→ YOUR OBJECTIVE
Could you set down exactly the lines in the records below between the line holding "Check Always approve read-only operations" and the line holding "You are a computer-use agent. The", inclusive?

[Saved entries]
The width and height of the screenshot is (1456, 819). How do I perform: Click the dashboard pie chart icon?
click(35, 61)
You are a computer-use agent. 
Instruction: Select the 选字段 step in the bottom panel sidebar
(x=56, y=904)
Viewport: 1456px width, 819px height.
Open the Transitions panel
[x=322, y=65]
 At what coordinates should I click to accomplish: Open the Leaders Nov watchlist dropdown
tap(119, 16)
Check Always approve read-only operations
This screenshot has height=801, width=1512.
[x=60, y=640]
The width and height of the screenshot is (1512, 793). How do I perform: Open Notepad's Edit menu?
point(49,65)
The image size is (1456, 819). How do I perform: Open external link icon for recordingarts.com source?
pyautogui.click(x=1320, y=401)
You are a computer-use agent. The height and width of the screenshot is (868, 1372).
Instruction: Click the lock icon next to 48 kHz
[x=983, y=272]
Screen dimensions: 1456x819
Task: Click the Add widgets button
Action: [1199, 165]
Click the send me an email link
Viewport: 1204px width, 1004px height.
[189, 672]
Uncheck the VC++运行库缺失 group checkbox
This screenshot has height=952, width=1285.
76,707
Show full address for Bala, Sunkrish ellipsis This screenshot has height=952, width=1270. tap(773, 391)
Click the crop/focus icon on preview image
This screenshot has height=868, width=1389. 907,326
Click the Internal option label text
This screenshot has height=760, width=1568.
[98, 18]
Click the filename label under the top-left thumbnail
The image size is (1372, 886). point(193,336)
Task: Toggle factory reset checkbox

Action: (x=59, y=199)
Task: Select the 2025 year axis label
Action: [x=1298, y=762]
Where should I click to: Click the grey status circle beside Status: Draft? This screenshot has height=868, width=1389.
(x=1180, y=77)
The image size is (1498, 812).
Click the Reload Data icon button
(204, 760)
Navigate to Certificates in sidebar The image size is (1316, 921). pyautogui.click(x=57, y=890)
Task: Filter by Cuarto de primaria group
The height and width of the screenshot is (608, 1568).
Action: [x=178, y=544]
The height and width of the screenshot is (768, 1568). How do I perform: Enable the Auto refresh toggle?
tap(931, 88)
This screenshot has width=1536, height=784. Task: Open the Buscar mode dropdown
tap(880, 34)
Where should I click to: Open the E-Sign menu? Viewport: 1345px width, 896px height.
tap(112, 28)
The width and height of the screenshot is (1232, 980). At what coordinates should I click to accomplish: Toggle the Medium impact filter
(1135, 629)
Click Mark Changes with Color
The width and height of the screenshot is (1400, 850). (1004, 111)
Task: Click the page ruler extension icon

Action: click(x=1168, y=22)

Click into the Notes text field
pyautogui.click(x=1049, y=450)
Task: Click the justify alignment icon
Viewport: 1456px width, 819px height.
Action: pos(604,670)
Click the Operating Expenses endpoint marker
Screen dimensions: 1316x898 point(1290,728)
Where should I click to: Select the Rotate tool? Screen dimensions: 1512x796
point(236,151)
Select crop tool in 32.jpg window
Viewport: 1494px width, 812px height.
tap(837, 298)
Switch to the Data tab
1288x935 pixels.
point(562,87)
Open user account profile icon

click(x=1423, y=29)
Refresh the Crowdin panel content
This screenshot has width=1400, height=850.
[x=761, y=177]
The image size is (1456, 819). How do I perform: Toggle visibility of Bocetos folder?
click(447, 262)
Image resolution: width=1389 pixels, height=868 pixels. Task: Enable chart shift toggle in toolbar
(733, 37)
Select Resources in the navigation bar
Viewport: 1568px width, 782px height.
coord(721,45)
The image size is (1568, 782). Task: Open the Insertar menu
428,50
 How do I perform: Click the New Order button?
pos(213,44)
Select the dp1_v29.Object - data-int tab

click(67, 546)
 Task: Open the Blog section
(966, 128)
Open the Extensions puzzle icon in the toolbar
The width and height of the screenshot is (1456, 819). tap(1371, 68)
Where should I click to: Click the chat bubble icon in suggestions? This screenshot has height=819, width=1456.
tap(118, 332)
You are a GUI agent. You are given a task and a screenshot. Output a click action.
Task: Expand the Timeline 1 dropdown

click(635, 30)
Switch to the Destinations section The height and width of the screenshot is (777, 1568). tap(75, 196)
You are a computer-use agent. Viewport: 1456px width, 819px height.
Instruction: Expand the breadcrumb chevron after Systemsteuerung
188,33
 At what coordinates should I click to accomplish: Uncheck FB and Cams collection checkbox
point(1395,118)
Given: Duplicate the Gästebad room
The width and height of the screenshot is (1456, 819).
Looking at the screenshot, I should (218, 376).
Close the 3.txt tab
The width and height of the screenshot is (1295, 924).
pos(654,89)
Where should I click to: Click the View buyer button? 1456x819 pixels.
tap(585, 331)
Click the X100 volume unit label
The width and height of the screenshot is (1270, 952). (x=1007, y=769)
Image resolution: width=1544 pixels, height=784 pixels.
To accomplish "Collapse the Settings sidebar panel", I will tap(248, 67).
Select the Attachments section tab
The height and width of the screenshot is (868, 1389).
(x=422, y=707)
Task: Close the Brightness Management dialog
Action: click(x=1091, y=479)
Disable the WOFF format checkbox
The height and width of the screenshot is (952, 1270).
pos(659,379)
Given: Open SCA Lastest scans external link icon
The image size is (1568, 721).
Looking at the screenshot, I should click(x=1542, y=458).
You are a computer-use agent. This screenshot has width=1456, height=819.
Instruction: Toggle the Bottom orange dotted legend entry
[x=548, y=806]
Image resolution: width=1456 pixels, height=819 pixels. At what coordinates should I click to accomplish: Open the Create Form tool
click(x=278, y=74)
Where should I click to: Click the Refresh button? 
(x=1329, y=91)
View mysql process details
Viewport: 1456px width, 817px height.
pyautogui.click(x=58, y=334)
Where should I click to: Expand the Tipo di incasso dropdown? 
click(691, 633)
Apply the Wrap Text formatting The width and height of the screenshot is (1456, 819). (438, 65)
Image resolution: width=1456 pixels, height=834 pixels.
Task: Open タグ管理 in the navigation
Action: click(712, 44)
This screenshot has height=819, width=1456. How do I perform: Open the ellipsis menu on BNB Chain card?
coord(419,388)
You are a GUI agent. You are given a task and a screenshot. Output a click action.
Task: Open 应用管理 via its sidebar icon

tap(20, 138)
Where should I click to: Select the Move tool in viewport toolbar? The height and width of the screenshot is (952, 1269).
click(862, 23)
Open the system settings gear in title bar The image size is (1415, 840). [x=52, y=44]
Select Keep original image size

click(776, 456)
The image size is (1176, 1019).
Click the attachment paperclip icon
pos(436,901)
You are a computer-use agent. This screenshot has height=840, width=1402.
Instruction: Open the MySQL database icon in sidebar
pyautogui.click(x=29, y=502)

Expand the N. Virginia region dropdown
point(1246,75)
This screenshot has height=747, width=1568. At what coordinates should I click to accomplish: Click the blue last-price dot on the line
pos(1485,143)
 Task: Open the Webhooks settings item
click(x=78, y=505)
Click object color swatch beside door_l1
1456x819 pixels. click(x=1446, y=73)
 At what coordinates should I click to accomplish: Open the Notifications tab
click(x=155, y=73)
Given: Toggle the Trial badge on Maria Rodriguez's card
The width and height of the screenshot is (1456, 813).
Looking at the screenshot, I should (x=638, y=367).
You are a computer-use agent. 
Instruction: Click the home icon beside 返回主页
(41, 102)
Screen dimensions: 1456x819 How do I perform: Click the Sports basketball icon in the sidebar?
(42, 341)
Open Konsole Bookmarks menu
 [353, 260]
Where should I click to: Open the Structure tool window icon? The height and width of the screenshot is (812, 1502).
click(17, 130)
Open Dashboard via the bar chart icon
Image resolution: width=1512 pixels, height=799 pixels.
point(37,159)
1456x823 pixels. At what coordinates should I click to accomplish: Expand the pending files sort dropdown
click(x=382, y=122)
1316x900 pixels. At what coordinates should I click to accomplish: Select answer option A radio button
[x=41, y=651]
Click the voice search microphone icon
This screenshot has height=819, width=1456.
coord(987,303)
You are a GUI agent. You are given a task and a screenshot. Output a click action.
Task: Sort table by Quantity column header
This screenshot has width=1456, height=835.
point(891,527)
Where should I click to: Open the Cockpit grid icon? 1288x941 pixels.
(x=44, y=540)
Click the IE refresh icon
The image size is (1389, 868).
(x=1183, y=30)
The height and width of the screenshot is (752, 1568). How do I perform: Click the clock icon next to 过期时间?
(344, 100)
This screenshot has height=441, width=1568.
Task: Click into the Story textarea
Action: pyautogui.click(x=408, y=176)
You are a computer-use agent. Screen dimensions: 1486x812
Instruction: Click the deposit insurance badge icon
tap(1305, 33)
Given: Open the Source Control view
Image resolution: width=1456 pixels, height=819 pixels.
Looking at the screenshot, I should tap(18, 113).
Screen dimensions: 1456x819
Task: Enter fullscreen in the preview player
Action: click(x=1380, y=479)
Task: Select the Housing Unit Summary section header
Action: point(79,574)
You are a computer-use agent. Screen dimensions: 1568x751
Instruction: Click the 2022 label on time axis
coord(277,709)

→ RESPONSE AREA
Check Always approve read-only operations
This screenshot has height=801, width=1512.
[x=60, y=640]
The width and height of the screenshot is (1512, 793). How do I perform: Open Notepad's Edit menu?
point(49,65)
The image size is (1456, 819). How do I perform: Open external link icon for recordingarts.com source?
pyautogui.click(x=1320, y=401)
You are a computer-use agent. The height and width of the screenshot is (868, 1372).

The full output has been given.